Features I by I 04.11.17

Rabit’s Les Fleurs Du Mal is a divine opium for mortal hearts

On Les Fleurs Du Mal, Rabit harnesses the influence of Charles Baudelaire, Current 93 and Coil to shed the rhythmic and melodic chains of his previous work and embark on a journey into hedonism, mysticism and spirit. John Twells submerges himself in an acid bath of sound that highlights the disruption and malaise of the modern world.

“Dear Beelzebub, I adore you,” a French voice stutters as Les Fleurs Du Mal stirs into existence. These are the closing words of Charles Baudelaire’s controversial ‘Le Possédé’, recited by Cecilia in full on ‘Possession’ and obfuscated by eerie grime stabs. Underpinned by crack commandments and the rhythmic clink of steel on Pyrex, the track drags the listener into Rabit’s psyche in a tumble of carnivalesque color, religious symbolism and death metal drama that’s completely by design.

◇ ◇ ◇ ◇

> Task list
(A) List the influences that the review of Rabit's Les Fleurs Du Mal says Rabit harnesses on the album.
(B) Write what follows the last sentence of the review of Rabit's Les Fleurs Du Mal.

> Records contained in a dataset

◇ ◇ ◇ ◇

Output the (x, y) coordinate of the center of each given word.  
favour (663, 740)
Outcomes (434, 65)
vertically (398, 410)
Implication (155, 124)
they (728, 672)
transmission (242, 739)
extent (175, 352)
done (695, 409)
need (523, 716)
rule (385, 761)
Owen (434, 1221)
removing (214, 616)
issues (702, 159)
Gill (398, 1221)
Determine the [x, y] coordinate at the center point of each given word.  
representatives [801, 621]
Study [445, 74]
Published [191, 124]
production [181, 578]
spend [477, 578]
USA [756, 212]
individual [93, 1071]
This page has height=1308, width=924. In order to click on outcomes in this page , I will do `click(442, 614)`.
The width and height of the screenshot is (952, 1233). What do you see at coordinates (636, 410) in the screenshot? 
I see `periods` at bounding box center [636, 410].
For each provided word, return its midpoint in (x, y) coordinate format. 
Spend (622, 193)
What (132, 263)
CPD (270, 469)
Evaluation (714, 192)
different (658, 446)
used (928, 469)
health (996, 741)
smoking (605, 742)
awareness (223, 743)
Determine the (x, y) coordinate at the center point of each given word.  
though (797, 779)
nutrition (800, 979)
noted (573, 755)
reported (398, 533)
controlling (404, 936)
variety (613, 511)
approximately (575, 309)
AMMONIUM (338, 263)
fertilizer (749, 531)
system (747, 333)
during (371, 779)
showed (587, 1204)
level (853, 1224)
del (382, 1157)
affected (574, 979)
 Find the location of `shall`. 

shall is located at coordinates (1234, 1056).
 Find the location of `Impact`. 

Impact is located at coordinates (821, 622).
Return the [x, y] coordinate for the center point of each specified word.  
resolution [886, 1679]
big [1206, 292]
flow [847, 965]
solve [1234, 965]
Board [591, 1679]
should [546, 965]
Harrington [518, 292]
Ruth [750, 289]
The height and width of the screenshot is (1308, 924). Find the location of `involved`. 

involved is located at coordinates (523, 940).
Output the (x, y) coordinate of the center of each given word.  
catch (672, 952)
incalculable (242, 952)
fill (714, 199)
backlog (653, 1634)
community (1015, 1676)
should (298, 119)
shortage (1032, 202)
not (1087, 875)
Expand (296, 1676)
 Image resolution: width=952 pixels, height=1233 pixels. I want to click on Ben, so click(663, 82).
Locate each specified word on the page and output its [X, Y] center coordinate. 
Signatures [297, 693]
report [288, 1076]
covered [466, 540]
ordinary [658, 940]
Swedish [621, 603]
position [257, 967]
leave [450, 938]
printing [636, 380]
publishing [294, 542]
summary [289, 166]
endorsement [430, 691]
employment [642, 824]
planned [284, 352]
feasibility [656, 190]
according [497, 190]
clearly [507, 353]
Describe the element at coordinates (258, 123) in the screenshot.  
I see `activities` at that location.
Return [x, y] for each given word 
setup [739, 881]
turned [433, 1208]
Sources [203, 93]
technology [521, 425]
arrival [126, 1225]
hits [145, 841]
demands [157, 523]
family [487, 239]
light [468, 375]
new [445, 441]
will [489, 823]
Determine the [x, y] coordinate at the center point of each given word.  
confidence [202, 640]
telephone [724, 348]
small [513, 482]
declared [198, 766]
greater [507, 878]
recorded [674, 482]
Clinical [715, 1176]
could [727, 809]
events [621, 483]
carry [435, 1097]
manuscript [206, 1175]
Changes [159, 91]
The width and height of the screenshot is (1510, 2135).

◇ ◇ ◇ ◇

> Expected responses
(A) Charles Baudelaire, Current 93, Coil

(B)
Les Fleurs Du Mal is a welcome crystallization for the producer, born Eric Burton, who described it to The FADER as his “purest statement yet.” He achieved notoriety as an unwitting component of the experimental grime scene when Double Dragon captured hearts, minds and SoundCloud followers back in 2013. But by the time he released his debut album Communion two years later, Burton’s interests had shifted and he began to obscure his well-worn grime and rap signifiers in sheets of white noise and layers of diegetic sound, allying himself with a polarizing wave of “deconstructed club” vanguards.

Here, Burton finally allows himself to sever a cultural cord, ignoring the contemporary loop of de- and re-construction in search of deeper truths. He cites Current 93’s controversial founder David Tibet as an influence and exchanged messages with the neo-folk mystic as he was piecing together the record. ‘Dogsblood Redemption’ addresses this inspiration directly, nodding to Current 93’s terrifying 1983 full-length Dogs Blood Rising. It was Tibet, in fact, who inspired Burton to dive headfirst into literature for inspiration and, in doing so, persuaded the producer to be unafraid of crafting what might be described as “lower” forms of music.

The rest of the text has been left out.